* ENUNCIADO 1:
Localize na listagem todas as linhas que contêm a palavra "agent" e copie-as, diferenciando maiúsculas de minúsculas.

* TRECHO PARA LEITURA:
==================================================

Consagrado como a festa de maior abrangência e também a mais popular do Brasil, o carnaval possui peculiaridades em cada região do país. No Rio de Janeiro, a festa é marcada pelo desfile das escolas de samba que atrai milhares de foliões não só do Brasil e de suas diferentes regiões, mas também de outros países. Para desvendar o processo ritualístico que envolve a preparação do carnaval todos os anos, desde os bastidores da festa até o momento mais esperado, o desfile, a professora de Antropologia do Instituto de Filosofia e Ciências Sociais (IFCS) da UFRJ Maria Laura Viveiros de Castro Cavalcanti escreveu Carnaval carioca: dos bastidores ao desfile, que é uma reescritura de sua tese de doutorado.
Na obra, a autora analisa o processo cultural, que atinge a cidade do Rio de Janeiro, em suas dimensões estéticas e expressivas desde o desenvolvimento do enredo até sua transformação na linguagem plástica e visual das fantasias e alegorias. A professora avalia ainda a linguagem rítmica e musical do samba-enredo e o "samba no pé" do folião.

==================================================

* INFORMAÇÕES FORNECIDAS:

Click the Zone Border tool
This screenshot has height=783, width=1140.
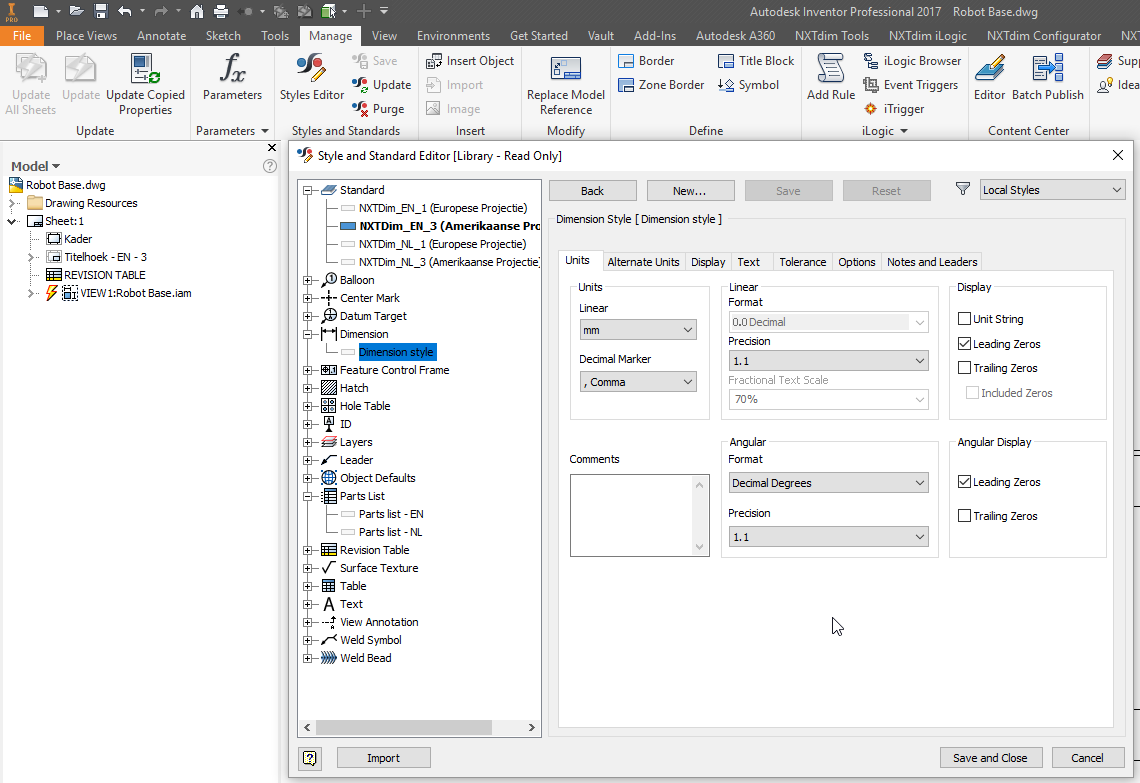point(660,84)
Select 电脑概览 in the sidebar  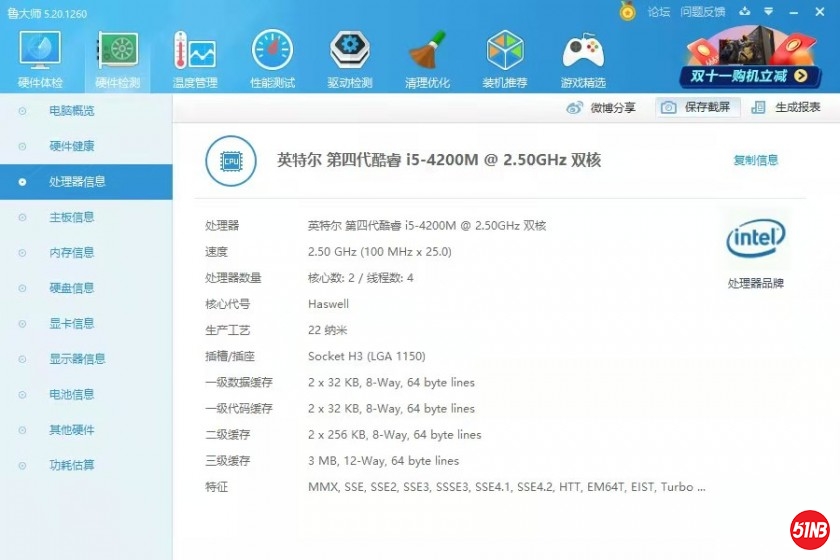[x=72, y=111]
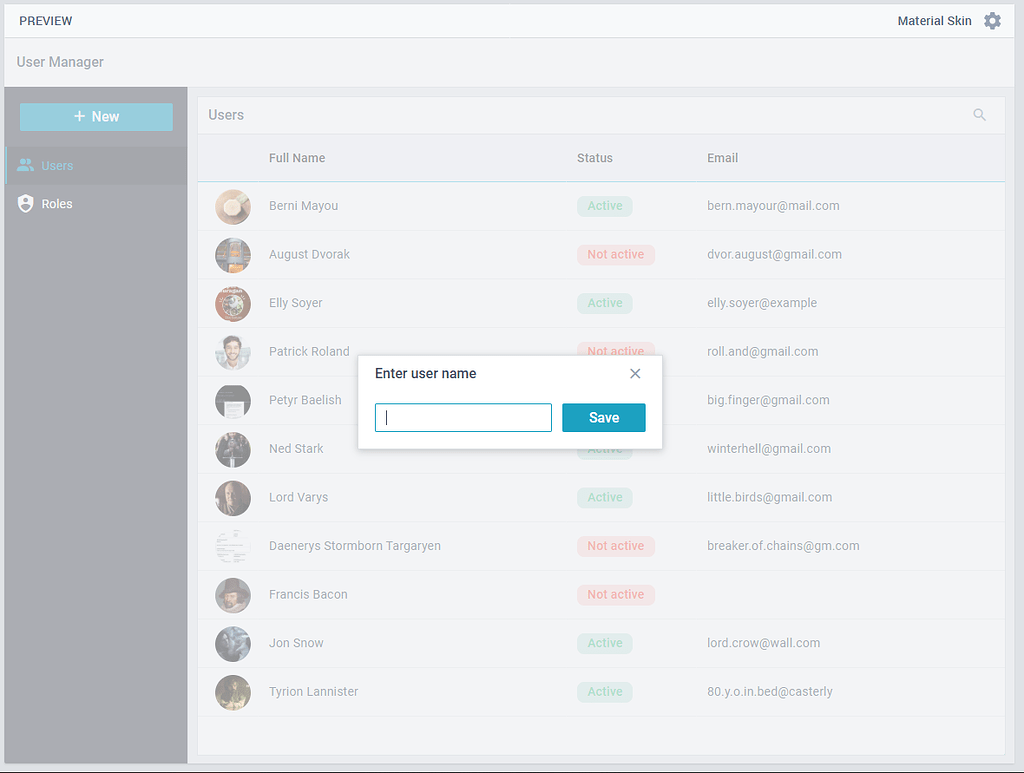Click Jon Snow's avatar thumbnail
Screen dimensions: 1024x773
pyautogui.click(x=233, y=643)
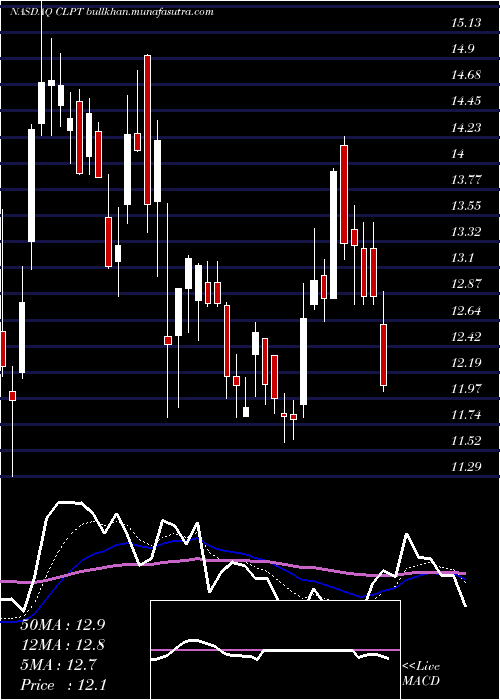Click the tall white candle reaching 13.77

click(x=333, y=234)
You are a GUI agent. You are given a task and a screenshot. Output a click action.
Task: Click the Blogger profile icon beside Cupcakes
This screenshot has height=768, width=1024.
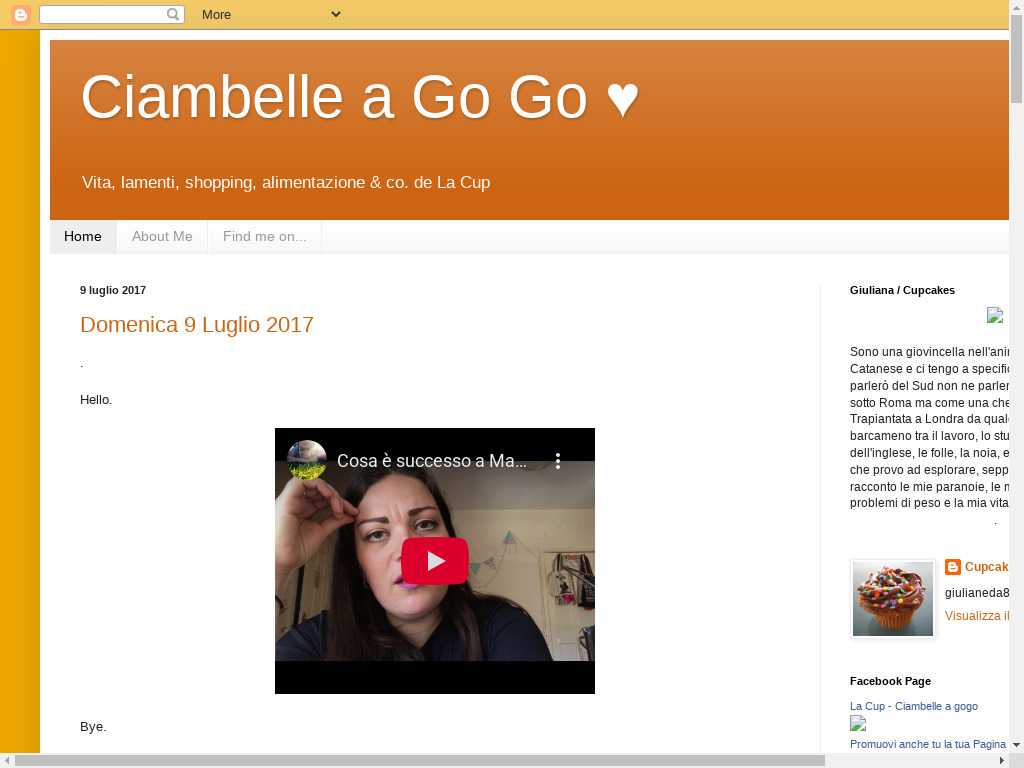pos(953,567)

==================================================

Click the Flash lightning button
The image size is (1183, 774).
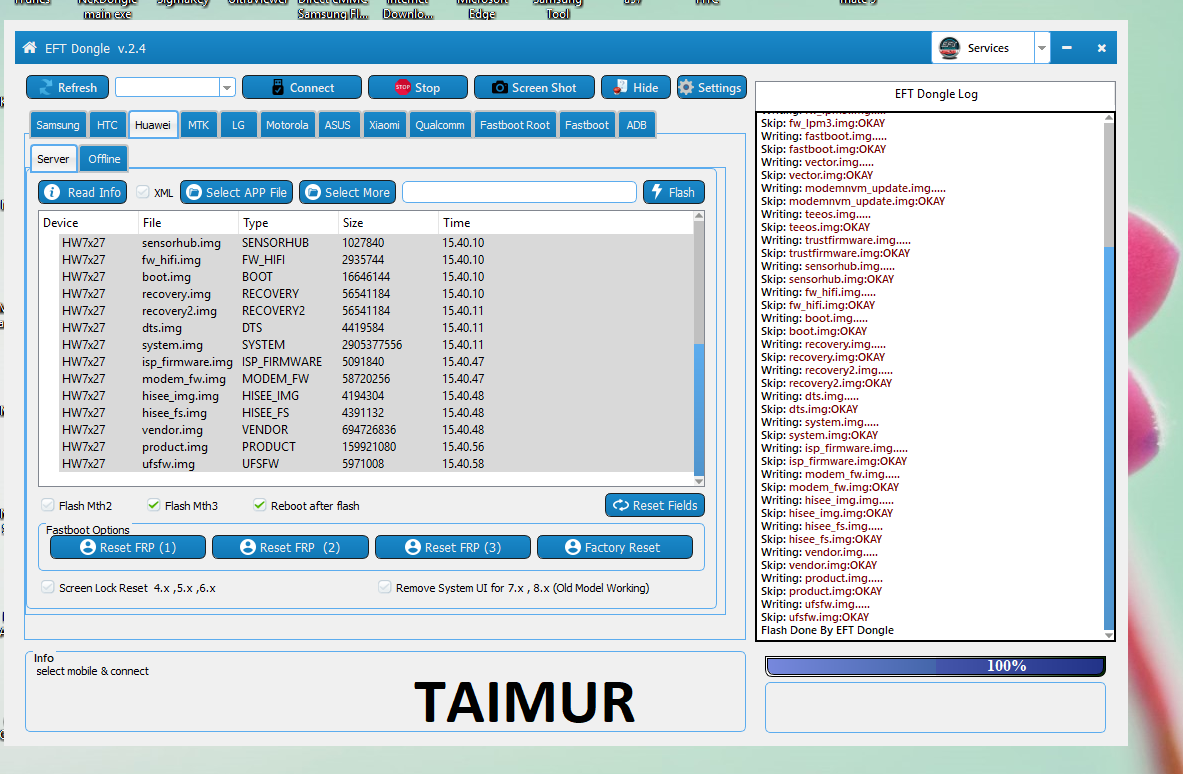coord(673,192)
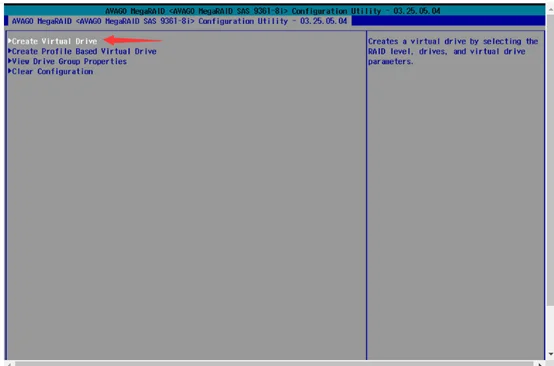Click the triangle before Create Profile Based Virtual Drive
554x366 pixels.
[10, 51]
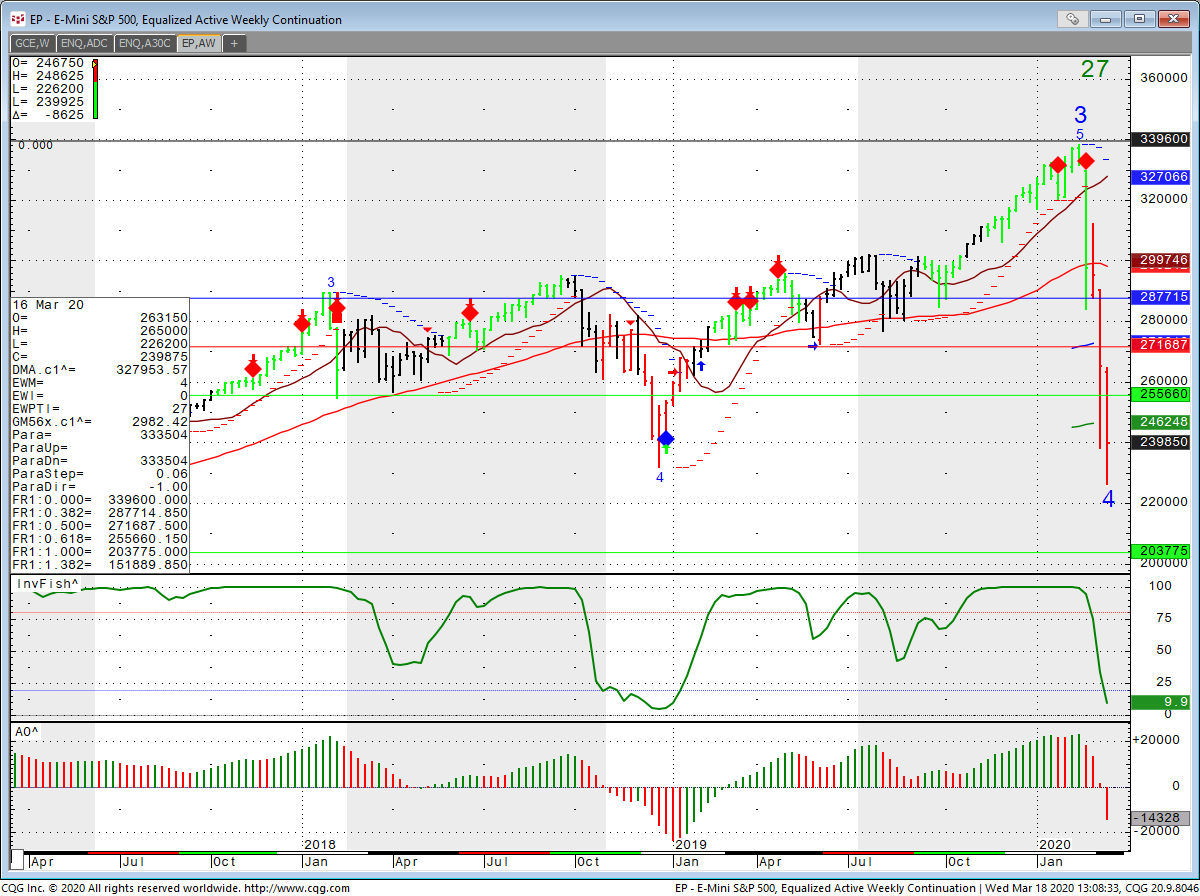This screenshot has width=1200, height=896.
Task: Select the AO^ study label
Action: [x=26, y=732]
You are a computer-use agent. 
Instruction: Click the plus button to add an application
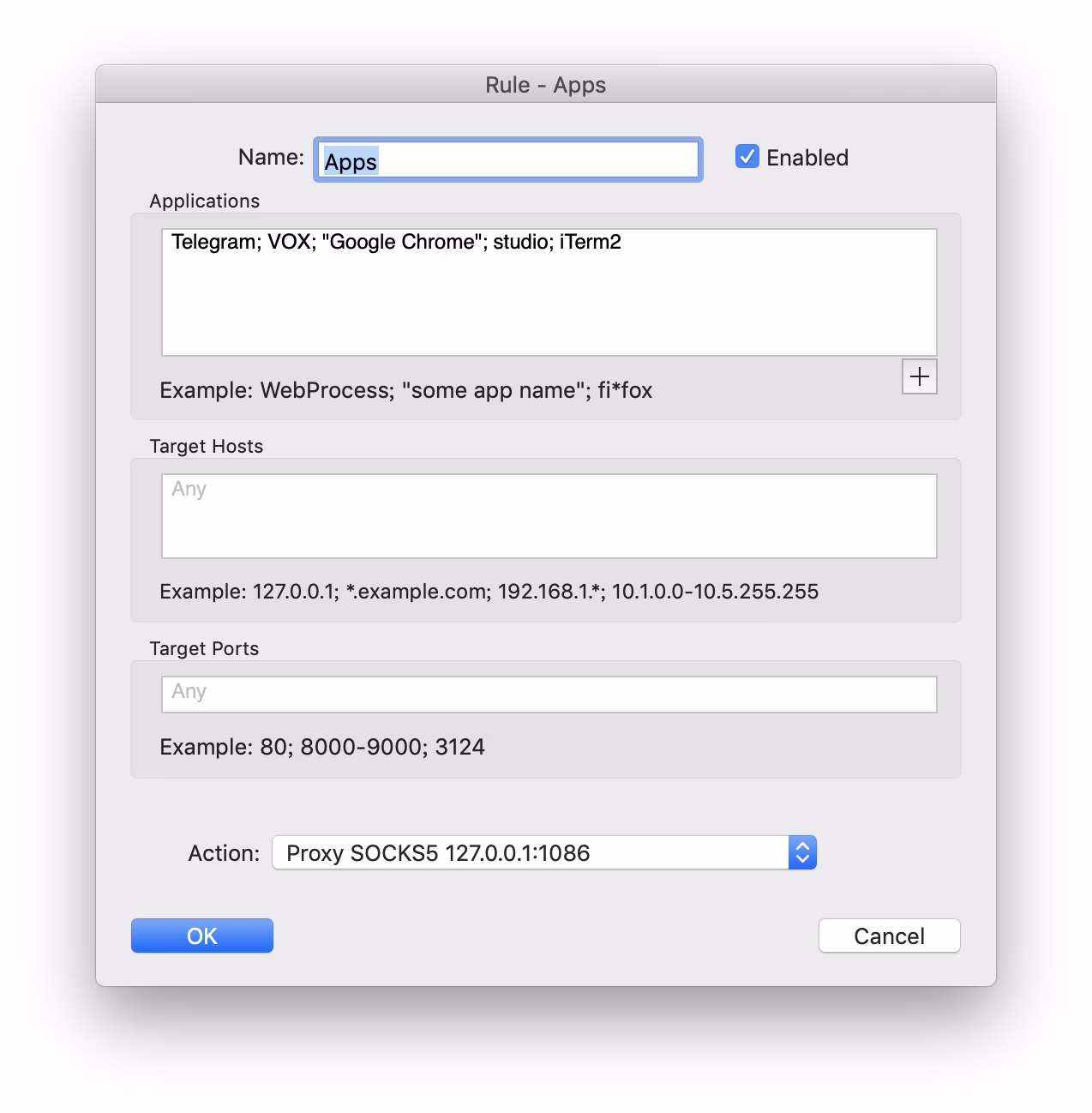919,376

==================================================

* ENUNCIADO 2:
Dê prosseguimento ao texto sobre o livro dedicado ao carnaval carioca a partir do ponto em que ele termina.

* RESPOSTA FINAL 1:
You are a GUI agent. You are given a task and a screenshot. Output a click action.
You are a computer-use agent. 

* RESPOSTA FINAL 2:
Em Carnaval carioca: dos bastidores ao desfile, a autora tenta desnudar o preconceito criado em torno do caráter espetacular que a festa adquiriu ao longo do tempo. Para ela, essa particularidade não é a “descaracterização de uma pureza autêntica” do carnaval, uma vez que essa autenticidade não existe.
Para compreender uma pouco mais a respeito da festa que exerce fascínio sobre grande parte da população do país e aprofundar a discussão sobre o carnaval, o Olhar Virtual entrevistou Maria Laura Viveiros de Castro Cavalcanti.
Olhar Virtual: Como surgiu a ideia de escrever o livro e como ele está estruturado?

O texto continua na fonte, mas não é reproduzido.